The Slim Jim antenna is a variation of the J-pole antenna, also known as 2BCX Slim Jim, that is related to the J-pole the way a folded dipole is related to a dipole.The Slim Jim is one of many ways to form a J-Pole. Invented by Fred Judd (G2BCX), the name was derived from its slim construction and the J type matching stub (J Integrated Matching).
The Slim Jim variation of the J-pole antenna has characteristics and performance similar to a simple or folded Half-wave antenna and identical to the traditional J-pole construction. Judd found the Slim Jim produces a lower takeoff angle and better electrical performance than a 5/8 wavelength ground plane antenna.
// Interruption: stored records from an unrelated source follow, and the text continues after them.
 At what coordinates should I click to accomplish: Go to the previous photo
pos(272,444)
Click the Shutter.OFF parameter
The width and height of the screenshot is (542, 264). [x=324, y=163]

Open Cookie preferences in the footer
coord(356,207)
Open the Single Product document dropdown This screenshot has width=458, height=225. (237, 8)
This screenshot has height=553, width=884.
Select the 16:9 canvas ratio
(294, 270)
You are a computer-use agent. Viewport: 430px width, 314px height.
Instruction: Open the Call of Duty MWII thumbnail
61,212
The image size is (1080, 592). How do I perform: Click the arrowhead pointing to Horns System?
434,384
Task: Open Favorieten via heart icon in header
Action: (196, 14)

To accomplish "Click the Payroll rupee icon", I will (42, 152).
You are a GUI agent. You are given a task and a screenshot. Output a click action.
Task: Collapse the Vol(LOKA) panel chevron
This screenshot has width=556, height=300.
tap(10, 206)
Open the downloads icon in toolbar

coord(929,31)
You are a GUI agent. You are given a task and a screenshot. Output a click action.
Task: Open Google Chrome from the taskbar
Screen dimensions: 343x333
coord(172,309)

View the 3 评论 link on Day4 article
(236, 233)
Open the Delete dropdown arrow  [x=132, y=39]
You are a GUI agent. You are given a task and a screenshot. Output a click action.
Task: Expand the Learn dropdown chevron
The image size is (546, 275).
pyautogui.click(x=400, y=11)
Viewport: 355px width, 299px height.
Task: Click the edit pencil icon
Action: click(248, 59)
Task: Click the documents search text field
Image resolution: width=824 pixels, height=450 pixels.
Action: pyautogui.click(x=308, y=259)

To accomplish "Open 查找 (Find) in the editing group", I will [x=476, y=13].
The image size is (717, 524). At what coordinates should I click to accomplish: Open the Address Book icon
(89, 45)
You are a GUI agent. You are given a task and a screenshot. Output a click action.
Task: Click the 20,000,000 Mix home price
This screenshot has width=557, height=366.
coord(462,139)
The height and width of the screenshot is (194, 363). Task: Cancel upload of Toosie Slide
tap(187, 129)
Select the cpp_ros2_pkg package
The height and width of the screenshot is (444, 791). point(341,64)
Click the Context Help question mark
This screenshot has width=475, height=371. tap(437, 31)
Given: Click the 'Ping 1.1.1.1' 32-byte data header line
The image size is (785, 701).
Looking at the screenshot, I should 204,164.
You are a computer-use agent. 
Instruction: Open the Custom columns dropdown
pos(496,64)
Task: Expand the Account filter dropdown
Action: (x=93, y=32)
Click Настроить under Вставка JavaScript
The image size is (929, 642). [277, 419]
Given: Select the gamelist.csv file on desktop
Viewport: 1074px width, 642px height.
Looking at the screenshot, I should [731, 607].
Slim Jim antennas made from ladder transmission line use the existing parallel conductor for the folded dipole element. In the copper pipe variation, the Slim Jim uses more materials for no performance benefit but since the ladder transmission lines are hard to source in India I went with the copper pipe variation. Slim Jim antennas have no performance advantage over the traditional J-pole antenna.
The approximate gain in the H-plane of the Slim Jim is from 1.5 to 2.6 dBi (-0.6 dBd to 0.5 dBd).
- Four 1/4” 90° copper angles
- 1/4” copper pipe of suitable length based on calculation
- 2 metal hose clamps for coax cable feedpoints
- heavy guage solder wire
- SO 259 Connector
- Torch for soldering/welding the antenna together
- pipe cutter, hacksaw and other tools can be handy
- piece of acrylic for reinforcement
The Slimjim antenna calculator above is an awesome visual tool for building your antenna.
Install the Female SO 259 connector
Use PVC pipe cutouts or acrylic pieces to maintain distance between the two parallel copper pipes
Mounting the antenna
Finding a good mounting place for your antenna is a tricky job. People find all kinds of ways of getting around that, few tips being: higher the better and clearer of any immediate obstacles. My antenna was mounted on a pre-installed DTH antenna mount
Before mouting the antenna it is a good idea to test it thoroughly by making few QSO’s and checking SWR. Keeping your cable length shorter is also a good way of preventing losses. Slimjim antennas are electrically short circuited so they can be checked from within your shack for mechanical damages, cable fault etc.
NOTE: Higher SWR ratios can Fry your Radio so do check your SWR.